Du Joe D’Amato avant l’heure, en somme, tant ces séquences dégueulasses s’étalent avec une complaisance viscérale - pour notre bonheur de cinéphile gorasse. La splendide photo en eastmancolor sature à merveille ce rouge cerise éclatant, à travers des décors parfois exotiques, parfois baroques, mais jamais négligeables. Quant à l’intrigue, génialement incongrue, elle convoque la figure d’Ishtar : une ancienne déesse que tente de ressusciter un traiteur égyptien en perpétrant, pour elle, les crimes les plus sordides - rituel d’organes étripés, de membres dérobés, de cannibalisme sacré. Joli programme festoyant.

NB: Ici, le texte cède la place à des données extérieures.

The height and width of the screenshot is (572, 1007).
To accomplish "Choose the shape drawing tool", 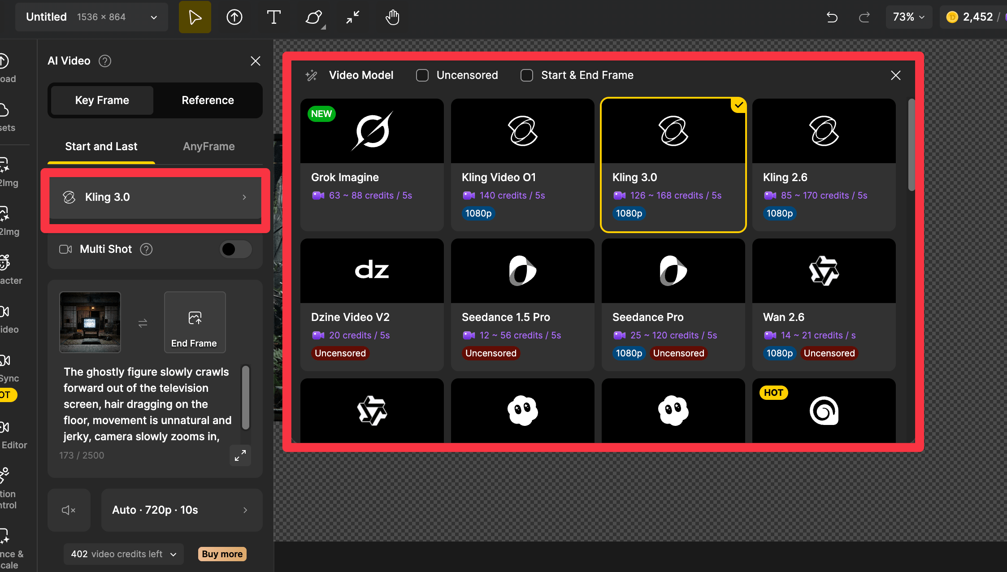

On s’amuse aussi du théâtre involontaire des comédiens, s’exprimant avec un sérieux outré dans des décors exigus filmés en plans fixes, tandis que la réalisation demeure aussi malhabile qu’approximative. Et pourtant, malgré tous ces défauts bonnards, cette péloche d’1h07 dégage un charme rétro inattendu, une audace visuelle inédite, jamais vue auparavant à l’écran.
Qui plus est - et j’insiste là-dessus car une fois n'est pas coutume - la version française s’avère encore plus ludique, grâce à son score musical récupéré de L’Au-delà de Fulci, signé Fabio Frizzi. À titre d’exemple factuel : la séquence d’arrachage de langue se gorge d’un climat véritablement malsain, alourdi par une sonorité viciée, littéralement brutale, opaque, agressive.
Authentique film culte, aussi surprenant que détonant dans son concentré d’horreur putassière et d’humour noir goguenard, Blood Feast reste une étrange curiosité, dont l’ambiance horrifique, bien plus bis qu’il n’y paraît, gagne une intemporalité éclatante en version française. Même s'il s'agit effectivement d'une contrefaçon, payante selon moi.